Una propuesta de verdad

Por Omar Wong Wood

Periodista
Las propuestas electorales que en los próximos meses nos presenten los candidatos presidenciales para el 2019, tienen que ser vistas como lo que son: una plataforma teórica de trabajo que un grupo político partidista enfrentado en la contienda, presenta a los votantes. No son, bajo ningún concepto, un contrato notariado de fiel cumplimiento que obliga a quien lo propone a cumplirlo, o a nosotros a creerlo.

Los colectivos políticos y candidatos en pugna por la silla presidencial presentaran al electorado propuestas, que lejos de ser la solución a los problemas del país, simplemente intentan establecer las bases o ideas genéricas que supuestamente utilizarían para solucionarlos…eso es todo. No son, si serán jamás, palabras escritas en piedra.
Por lo general, las propuestas de gobierno se confunden con las frases electoreras. A muchos se nos olvida que éstas promesas de campaña casi todas celestiales, en el fondo tienen un contenido populista que solo busca votos, y nadie garantiza que al final del oscuro túnel de la diatriba electoral se cumplan.

Lamentablemente, para algunos estas “promesas” son el elemento más importante para decidir por quién votar. No obstante, no hay que olvidar que no son el único ítem que debe ser tomado en consideración para la fundamental decisión del 5 de mayo. Estamos obligados a reconocer que se trata de una decisión que requiere inteligencia, análisis, evaluación y sobre todo mucha memoria histórica y reciente.

Hay que ver hacia atrás y analizar en su más amplio espectro, el referencial y referente de cada candidato, de cada propuesta y de cada partido. Lo que está en juego es el futuro del país.

Panamá exige propuestas que proporcionen un nuevo enfoque, que formulen paradigmas y ofrezcan liberar a este pueblo de aquellas recetas cosméticas que desde siempre han limitado la solución creativa de nuestros problemas y desafíos como nación.
Necesitamos propuestas que expresen un pacto productivo nacional que le permita al país crecer con equidad y facilite la construcción de un modelo económico que limite la acumulación de aquellos pequeños grupos familiares que tanto daño han ocasionado.
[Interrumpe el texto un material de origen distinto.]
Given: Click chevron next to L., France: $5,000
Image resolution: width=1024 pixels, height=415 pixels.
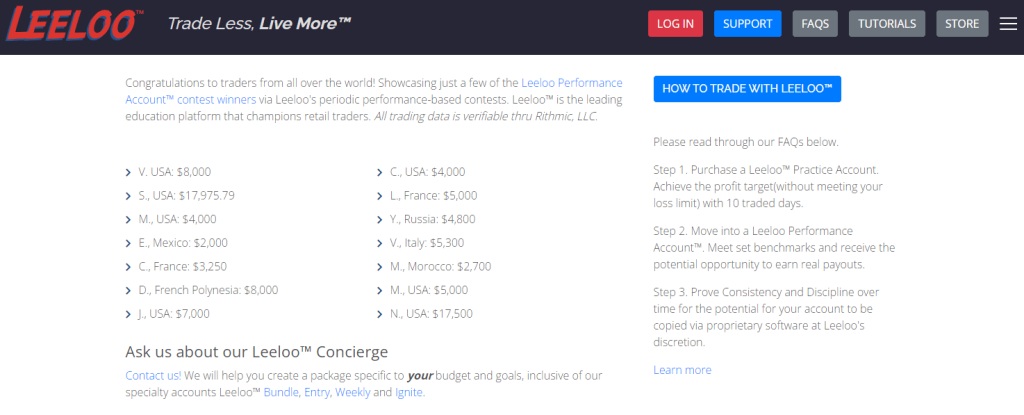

Promesas que fortalezcan el poder de adquisición de la población y eleven los niveles de bienestar de la mayoría de la población.
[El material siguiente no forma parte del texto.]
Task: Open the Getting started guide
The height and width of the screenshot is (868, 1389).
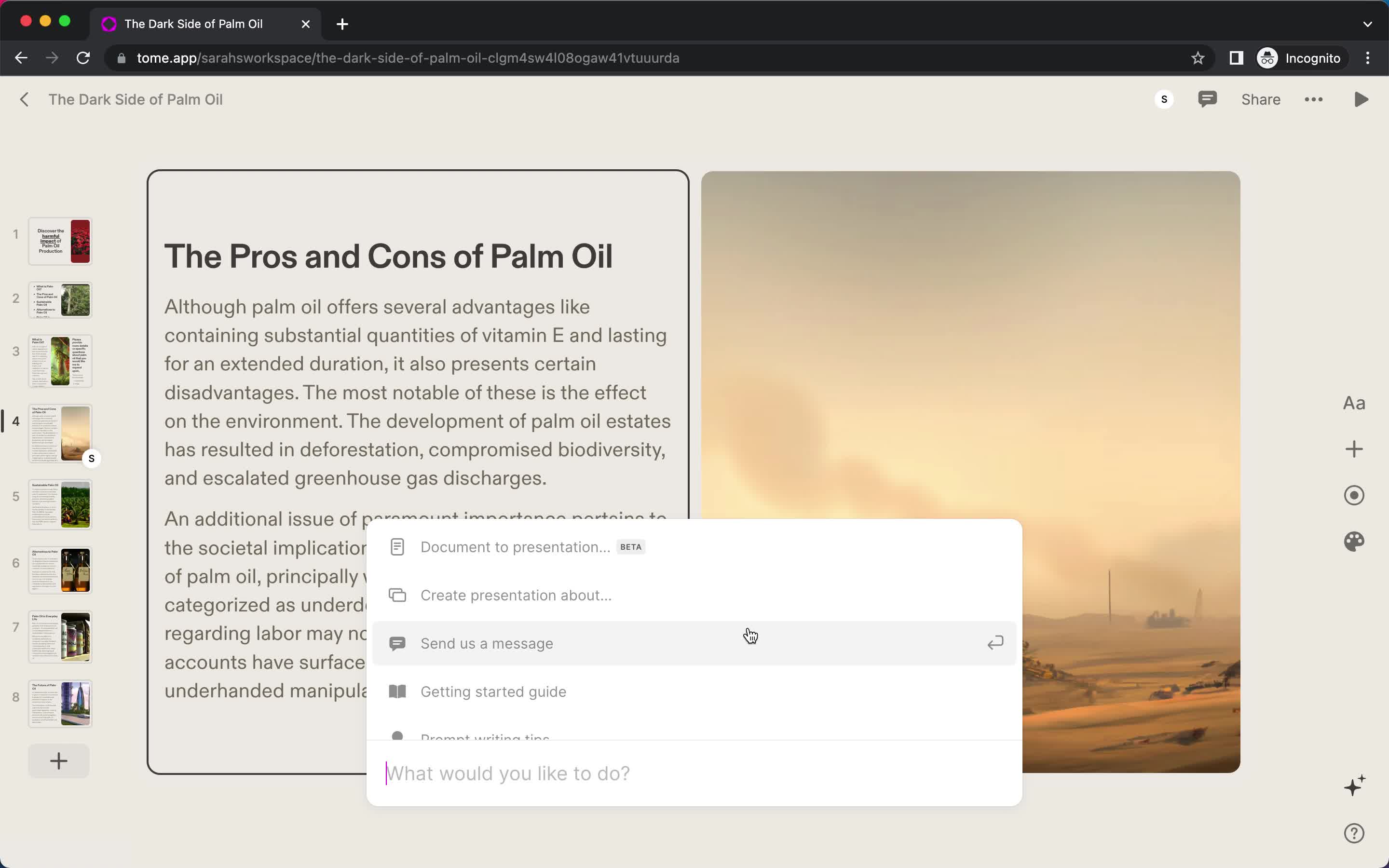Action: click(492, 691)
Propuestas que, sin renunciar al equilibrio macroeconómico, se ocupen de rearticular las cadenas productivas del mercado interno con el sector exportador; que estimulen y activen a la empresa, a la industria, a los trabajadores y a los productores, con una política de promoción y crecimiento que les brinde capacitación, certidumbre jurídica y social, infraestructura, apoyo logístico, estratégico y programático.
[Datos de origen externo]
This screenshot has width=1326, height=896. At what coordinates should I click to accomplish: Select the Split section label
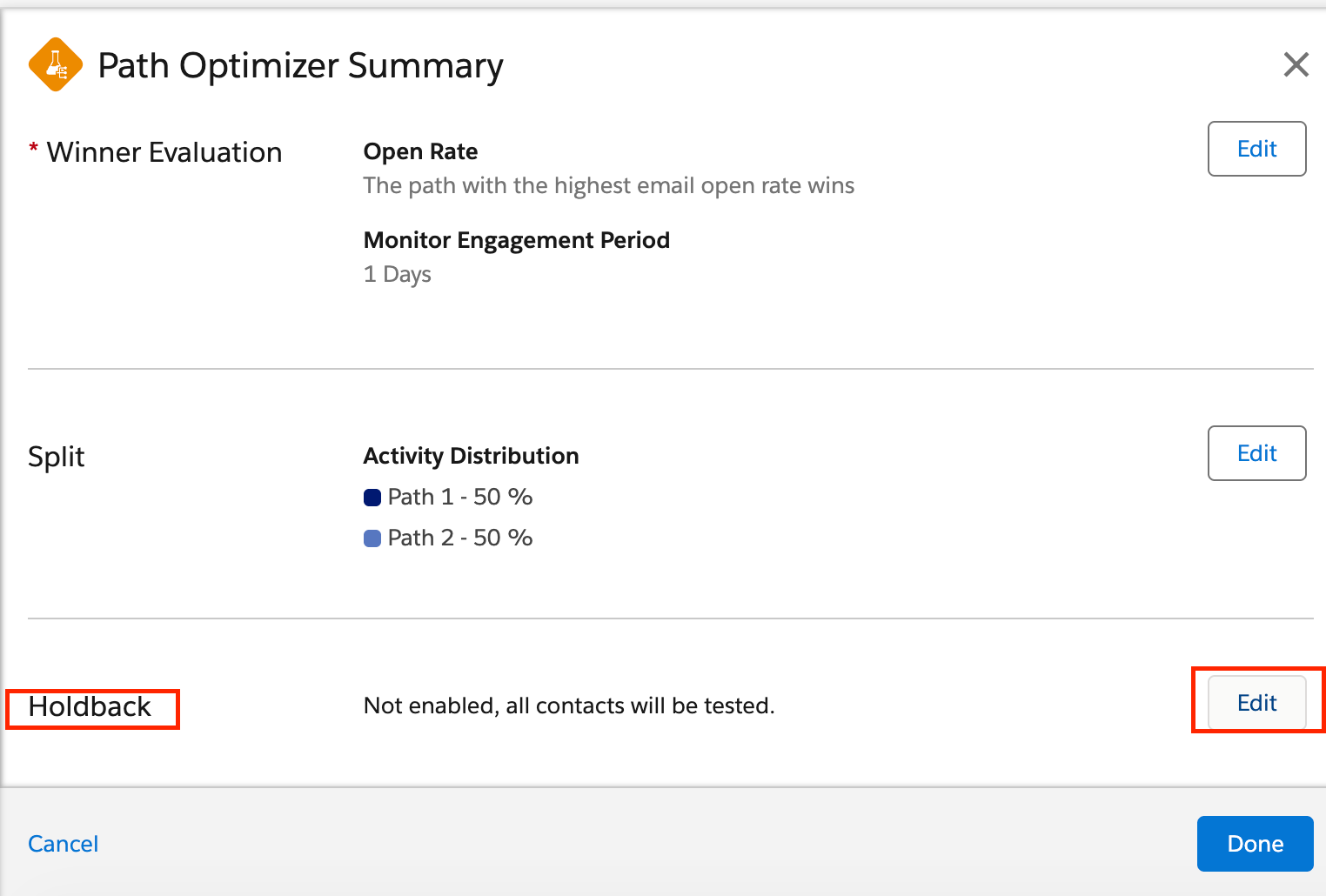(x=57, y=457)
Una propuesta que sea capaz de definir las prioridades de la inserción de Panamá en la competencia global, y articule la capacidad de financiamiento, tecnología, producción, comercialización y distribución de nuestra economía.

Y aunque las propuestas electorales sean necesarias para que cada votante pueda medir la ejecución del candidato, una de las más sustantivas en 2019, debe ser las reformas constitucionales post elecciones generales. Estas reformas deben ser convocadas de manera inmediata por el nuevo presidente, con un objetivo no negociable: adecentar nuestro ya putrefacto sistema de justicia.

Panamá no puede seguir bajo el yugo de una Corte Suprema de Justicia que sigue líneas politiqueras desde el Ejecutivo y órdenes que emanan de las sedes de los partidos políticos o de las juntas directivas de los grandes conglomerados empresariales. Tampoco podemos seguir a merced de un Ministerio Publico perseguidor, que actúa según la temperatura del poder político-empresarial del momento.

Necesitamos, y con urgencia, de una administración de justicia que, según su configuración legal, sea justa, equitativa, y transparente.

Que los magistrados, por ejemplo,  sean elegidos con requisitos especiales como: 60 años, de edad mínima; contar con la experiencia que otorga la carrera judicial, la cual no puede ser menor a 15 años. El presidente debe enviar una lista de 30 aspirantes a las Asamblea Nacional para que ésta ratifique a 10, que se someterían no solo al escrutinio de los diputados, sino al voto secreto de una alta comisión evaluadora integrada por representantes de las universidades (facultades de Derecho), gremios abogadiles, Iglesia y la sociedad civil. Deben contar con un comprobado estatus moral y ético, el cual se sustentará en sus actos públicos o privados, y en el contenido de sus fallos.  Los nuevos magistrados, no deben cargar con el descredito que implica haber pertenecido a un partido político. No deben haber participado directa o indirectamente en la vida política partidista. Deben ser designado de por vida; pero también se debe establecer un mecanismo fácil para que puedan ser destituidos, cuando de manera fragrante emitan un fallo sin sustento jurídico o evidentemente parcializado para beneficiar a un tercero
Esto necesita el país en este momento.